- _Instruction_
Quote the entries below verbatim, from the very first one through the line containing "(x=139, y=1106)", with that line included.

- _Dataset entries_
::::

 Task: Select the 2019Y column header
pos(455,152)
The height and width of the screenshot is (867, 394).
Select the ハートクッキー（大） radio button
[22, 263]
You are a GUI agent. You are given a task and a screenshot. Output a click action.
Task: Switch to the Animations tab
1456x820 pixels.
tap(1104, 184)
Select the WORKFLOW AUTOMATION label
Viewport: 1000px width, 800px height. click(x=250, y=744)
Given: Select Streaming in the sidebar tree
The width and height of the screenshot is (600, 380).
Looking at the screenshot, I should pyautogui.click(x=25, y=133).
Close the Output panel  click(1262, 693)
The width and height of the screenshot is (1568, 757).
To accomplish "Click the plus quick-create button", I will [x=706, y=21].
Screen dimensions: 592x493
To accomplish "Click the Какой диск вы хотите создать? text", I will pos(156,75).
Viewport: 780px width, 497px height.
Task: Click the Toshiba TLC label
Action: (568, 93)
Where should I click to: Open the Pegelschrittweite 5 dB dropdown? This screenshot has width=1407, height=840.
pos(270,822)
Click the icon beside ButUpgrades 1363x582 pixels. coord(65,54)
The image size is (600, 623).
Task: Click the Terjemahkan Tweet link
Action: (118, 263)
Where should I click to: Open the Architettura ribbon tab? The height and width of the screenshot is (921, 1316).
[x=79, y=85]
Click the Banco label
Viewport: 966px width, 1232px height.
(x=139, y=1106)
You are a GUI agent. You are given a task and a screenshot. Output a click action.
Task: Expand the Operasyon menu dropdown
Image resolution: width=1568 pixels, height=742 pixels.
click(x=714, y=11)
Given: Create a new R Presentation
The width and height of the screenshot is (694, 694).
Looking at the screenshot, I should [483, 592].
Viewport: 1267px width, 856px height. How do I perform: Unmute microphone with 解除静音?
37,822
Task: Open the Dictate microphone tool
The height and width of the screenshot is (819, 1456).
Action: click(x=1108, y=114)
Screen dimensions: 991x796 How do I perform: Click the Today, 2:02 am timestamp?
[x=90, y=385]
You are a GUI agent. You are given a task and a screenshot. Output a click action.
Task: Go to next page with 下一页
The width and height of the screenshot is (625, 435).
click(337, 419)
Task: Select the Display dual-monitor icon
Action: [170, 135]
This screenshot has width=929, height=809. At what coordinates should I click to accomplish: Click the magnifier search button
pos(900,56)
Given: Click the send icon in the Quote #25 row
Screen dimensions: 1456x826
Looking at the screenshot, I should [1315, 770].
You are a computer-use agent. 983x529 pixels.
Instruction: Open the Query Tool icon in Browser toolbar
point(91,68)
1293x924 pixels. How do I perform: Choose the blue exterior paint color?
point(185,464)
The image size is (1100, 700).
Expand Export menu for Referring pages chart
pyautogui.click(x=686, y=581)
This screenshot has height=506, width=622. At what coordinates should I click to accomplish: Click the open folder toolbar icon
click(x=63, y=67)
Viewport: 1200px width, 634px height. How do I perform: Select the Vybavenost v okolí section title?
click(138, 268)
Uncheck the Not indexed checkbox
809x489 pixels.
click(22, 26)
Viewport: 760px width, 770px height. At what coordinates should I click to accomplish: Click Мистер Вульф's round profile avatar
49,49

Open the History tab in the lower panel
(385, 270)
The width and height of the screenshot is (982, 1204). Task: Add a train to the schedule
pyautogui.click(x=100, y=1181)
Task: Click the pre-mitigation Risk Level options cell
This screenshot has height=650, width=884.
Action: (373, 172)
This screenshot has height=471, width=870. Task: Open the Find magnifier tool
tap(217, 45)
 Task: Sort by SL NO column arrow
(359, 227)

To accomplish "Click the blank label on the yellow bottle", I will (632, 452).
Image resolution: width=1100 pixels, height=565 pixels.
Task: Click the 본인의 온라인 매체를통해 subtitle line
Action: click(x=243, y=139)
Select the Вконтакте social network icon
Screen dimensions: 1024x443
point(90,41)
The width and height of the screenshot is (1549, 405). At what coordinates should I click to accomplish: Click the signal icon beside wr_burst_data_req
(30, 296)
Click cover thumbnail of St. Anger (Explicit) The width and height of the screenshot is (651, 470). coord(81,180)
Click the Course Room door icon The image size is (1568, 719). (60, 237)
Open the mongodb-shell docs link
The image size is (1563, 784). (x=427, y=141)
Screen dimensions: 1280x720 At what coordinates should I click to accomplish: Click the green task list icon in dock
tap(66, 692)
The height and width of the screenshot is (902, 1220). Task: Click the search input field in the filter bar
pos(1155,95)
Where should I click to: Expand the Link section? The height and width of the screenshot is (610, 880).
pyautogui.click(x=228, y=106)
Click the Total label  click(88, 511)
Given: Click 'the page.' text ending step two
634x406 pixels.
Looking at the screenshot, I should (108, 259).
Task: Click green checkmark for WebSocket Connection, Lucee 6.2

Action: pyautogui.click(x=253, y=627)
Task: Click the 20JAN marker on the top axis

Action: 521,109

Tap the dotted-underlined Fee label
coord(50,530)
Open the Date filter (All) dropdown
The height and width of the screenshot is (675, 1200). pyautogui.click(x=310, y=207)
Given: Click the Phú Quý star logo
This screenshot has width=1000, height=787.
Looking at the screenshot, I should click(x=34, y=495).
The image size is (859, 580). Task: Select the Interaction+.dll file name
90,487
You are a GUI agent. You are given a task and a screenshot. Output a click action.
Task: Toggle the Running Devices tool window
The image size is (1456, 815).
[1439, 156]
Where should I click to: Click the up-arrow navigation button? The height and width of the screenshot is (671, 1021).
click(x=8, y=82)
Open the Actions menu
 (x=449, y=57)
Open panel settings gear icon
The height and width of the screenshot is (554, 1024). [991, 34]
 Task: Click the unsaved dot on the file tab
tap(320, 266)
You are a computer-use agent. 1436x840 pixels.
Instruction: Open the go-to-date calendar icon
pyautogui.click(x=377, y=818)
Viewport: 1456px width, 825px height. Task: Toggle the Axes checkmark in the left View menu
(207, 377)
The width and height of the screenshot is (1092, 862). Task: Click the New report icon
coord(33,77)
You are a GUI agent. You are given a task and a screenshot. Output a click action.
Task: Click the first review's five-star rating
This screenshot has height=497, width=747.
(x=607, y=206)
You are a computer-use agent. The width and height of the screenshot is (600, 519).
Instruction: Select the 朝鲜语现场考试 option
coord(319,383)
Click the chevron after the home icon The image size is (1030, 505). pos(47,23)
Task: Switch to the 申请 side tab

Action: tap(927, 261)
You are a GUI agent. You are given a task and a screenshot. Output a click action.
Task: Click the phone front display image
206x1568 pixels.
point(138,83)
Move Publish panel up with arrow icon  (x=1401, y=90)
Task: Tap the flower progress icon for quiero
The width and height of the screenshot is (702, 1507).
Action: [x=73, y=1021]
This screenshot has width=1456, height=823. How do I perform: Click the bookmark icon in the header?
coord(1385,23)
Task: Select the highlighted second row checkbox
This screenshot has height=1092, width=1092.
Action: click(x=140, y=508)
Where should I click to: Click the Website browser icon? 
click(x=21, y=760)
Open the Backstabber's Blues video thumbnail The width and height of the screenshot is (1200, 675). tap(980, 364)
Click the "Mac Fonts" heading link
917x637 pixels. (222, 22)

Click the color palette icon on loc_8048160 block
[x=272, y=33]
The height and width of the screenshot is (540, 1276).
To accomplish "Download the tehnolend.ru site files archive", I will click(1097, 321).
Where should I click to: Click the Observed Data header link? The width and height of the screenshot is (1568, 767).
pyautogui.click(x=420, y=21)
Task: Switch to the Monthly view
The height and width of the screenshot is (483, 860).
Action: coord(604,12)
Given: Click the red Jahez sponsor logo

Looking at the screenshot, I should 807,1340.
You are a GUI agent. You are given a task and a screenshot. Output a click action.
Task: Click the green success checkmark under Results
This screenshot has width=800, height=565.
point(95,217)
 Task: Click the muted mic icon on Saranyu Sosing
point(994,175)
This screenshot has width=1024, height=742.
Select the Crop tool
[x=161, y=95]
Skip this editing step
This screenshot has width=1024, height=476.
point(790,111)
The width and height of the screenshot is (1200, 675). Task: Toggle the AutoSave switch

::::

- _Exercise answer_
 Task: Select the 2019Y column header
pos(455,152)
The height and width of the screenshot is (867, 394).
Select the ハートクッキー（大） radio button
[22, 263]
You are a GUI agent. You are given a task and a screenshot. Output a click action.
Task: Switch to the Animations tab
1456x820 pixels.
tap(1104, 184)
Select the WORKFLOW AUTOMATION label
Viewport: 1000px width, 800px height. click(x=250, y=744)
Given: Select Streaming in the sidebar tree
The width and height of the screenshot is (600, 380).
Looking at the screenshot, I should pyautogui.click(x=25, y=133).
Close the Output panel  click(1262, 693)
The width and height of the screenshot is (1568, 757).
To accomplish "Click the plus quick-create button", I will [x=706, y=21].
Screen dimensions: 592x493
To accomplish "Click the Какой диск вы хотите создать? text", I will pos(156,75).
Viewport: 780px width, 497px height.
Task: Click the Toshiba TLC label
Action: (568, 93)
Where should I click to: Open the Pegelschrittweite 5 dB dropdown? This screenshot has width=1407, height=840.
pos(270,822)
Click the icon beside ButUpgrades 1363x582 pixels. coord(65,54)
The image size is (600, 623).
Task: Click the Terjemahkan Tweet link
Action: (118, 263)
Where should I click to: Open the Architettura ribbon tab? The height and width of the screenshot is (921, 1316).
[x=79, y=85]
Click the Banco label
Viewport: 966px width, 1232px height.
(x=139, y=1106)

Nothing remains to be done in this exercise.